GIVEN PASSAGE:
STEP3. Get the referenced variables from the referenced file

For example, we want to retrieve AFunc, BAlias, CFunc, DAlias from the referenced file. We should also indicate whether each variable is a default export, namespace export, or named export. If there is an alias, we should indicate the original name of the alias.

import AFunc from 'A-file' // DefaultImport
import * as BAlias from 'B-file' // NamespaceImport
import {CFunc, DFunc as DAlias } from 'B-file' // NamedImports

DefaultImport

(The functions of pos and end will be mentioned in the following text)

//  getDefaultImport
//  import AFunc from 'A-file';
const defaultImport = importClause.getDefaultImport();
if (defaultImport) {
   handleImports({
        useDefault: true,
        name: defaultImport.getText(), // AFunc
        pos: defaultImport.getPos(),
        end: defaultImport.getEnd(),
    });
}

NamespaceImport

// NamespaceImport
// import * as alias from 'A-file';
const namespaceImport = importClause.getNamespaceImport();
if (namespaceImport) {
    handleImports({
       useNameSpace: true,
       name: namespaceImport.getText(),
       pos: namespaceImport.getPos(),
       end: namespaceImport.getEnd(),
   });
}

NamedImports

// NamespaceImport
// import {A, B as b} from 'A-file';
const namedImports = importClause.getNamedImports();
namedImports.forEach((namedImport) => {
     const nameNode = namedImport.getNameNode();
     const aliasNode = namedImport.getAliasNode();
     handleImports({
        name: aliasNode?.getText() || nameNode?.getText(),
        originName: nameNode?.getText(),
        pos: namedImport.getPos(),
        end: namedImport.getEnd(),
     });
});

STEP4. Check if the node hits the change Node of changeFiles and output the result.

this.changedFiles?.forEach((changedFile) => {
    if (changedFile.startsWith(item.importPath)) {
         const changedNodes = this.changedFilesNodes?.[changedFile] || [];
          if (changedNodes.includes(item.originName || item.name)) {
              _addItem();
          }
     }
});

Analysis of code used

We aim to analyze the usage of collected variables in a file. How can we design a strategy for this? Let's take a look at the following code snippet.

Copy the code and paste it into https://ts-ast-viewer.com/.

import { Foo, Bar } from "./types";
import baz from "./baz";

function run(foo: Foo, bar: Bar) {
  return qux(foo) + bar.baz;

  function qux(foo: Foo) {
    return foo + 1;
  }
}

const myFoo: Foo = 1;
const myBar: Bar = { baz: 2 };

baz(myFoo, myBar);

There are two key points to consider:

All references are called through identifiers.
To distinguish whether it is the same identifier reference or a local variable with the same name, we can identify it using the pos of the identifier's symbol's declarations. As shown in the figure below, the pos and end of the declarations of symbols with the same reference are the same.

the pos of identifier from import

a local variable with the same name, has different pos and end

the references of identifier from import, The pos and end of the declarations of a symbol are the same as the references of the identifier.

Code implementation

STEP1. Traverse the AST nodes of the target source file

use forEachDescendant

sourceFile.forEachDescendant((node) => {
		...
})

[Records from a pointing dataset]
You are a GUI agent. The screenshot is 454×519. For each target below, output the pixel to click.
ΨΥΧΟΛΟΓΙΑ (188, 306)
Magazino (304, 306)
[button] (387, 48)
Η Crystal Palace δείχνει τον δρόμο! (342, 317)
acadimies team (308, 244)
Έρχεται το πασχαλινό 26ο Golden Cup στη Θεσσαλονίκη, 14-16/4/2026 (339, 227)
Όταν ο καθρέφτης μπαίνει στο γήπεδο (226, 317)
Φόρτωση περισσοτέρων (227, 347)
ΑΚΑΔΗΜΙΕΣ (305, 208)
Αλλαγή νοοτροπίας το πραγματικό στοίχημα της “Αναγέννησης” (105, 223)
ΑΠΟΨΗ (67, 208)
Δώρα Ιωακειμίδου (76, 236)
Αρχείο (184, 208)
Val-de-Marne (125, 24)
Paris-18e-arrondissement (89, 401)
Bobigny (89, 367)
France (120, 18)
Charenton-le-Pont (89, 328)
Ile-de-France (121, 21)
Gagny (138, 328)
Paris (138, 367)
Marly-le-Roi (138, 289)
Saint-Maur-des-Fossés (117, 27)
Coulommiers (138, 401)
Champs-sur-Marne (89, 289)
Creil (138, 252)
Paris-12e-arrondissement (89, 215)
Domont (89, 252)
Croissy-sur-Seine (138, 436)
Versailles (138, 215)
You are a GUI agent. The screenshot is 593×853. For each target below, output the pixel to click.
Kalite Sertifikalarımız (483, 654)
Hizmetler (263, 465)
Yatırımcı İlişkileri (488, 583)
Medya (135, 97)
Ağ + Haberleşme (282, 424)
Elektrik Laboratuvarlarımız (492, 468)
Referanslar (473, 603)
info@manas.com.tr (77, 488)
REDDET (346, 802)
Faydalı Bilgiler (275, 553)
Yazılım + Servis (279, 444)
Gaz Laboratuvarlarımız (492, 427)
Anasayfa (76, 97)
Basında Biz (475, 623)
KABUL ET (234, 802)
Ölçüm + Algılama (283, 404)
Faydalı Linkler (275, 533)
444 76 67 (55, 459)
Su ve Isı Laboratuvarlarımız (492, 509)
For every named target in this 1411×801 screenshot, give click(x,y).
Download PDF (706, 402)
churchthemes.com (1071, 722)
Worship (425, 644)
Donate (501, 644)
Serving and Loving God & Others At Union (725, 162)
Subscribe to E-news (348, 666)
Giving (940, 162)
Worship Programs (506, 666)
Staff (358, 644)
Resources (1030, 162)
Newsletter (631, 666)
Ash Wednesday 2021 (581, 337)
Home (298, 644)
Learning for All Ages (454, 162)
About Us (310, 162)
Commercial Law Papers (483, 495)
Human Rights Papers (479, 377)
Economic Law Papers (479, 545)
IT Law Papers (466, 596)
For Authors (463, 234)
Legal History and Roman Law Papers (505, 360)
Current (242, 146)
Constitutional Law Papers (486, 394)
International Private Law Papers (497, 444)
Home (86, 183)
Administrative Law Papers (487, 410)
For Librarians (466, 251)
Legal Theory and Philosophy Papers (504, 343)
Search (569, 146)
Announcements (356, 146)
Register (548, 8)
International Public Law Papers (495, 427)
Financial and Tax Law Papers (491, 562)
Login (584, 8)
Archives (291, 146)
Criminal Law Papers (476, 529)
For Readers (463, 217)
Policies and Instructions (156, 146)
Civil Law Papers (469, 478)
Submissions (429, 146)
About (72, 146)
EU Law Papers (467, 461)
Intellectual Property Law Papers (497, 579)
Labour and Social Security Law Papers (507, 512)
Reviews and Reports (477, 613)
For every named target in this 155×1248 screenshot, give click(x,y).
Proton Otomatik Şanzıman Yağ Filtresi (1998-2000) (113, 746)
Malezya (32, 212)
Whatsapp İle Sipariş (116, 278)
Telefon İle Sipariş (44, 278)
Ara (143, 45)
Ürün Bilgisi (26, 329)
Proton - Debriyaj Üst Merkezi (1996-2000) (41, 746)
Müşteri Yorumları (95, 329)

SHORT TASK: Transcribe the passage on tracing TypeScript imports from "baz(myFoo, myBar);" up to and including "are the same.". The records have no connection to the passage on tracing imports in TypeScript source files.

RESPONSE TO THE EXERCISE:
baz(myFoo, myBar);

There are two key points to consider:

All references are called through identifiers.
To distinguish whether it is the same identifier reference or a local variable with the same name, we can identify it using the pos of the identifier's symbol's declarations. As shown in the figure below, the pos and end of the declarations of symbols with the same reference are the same.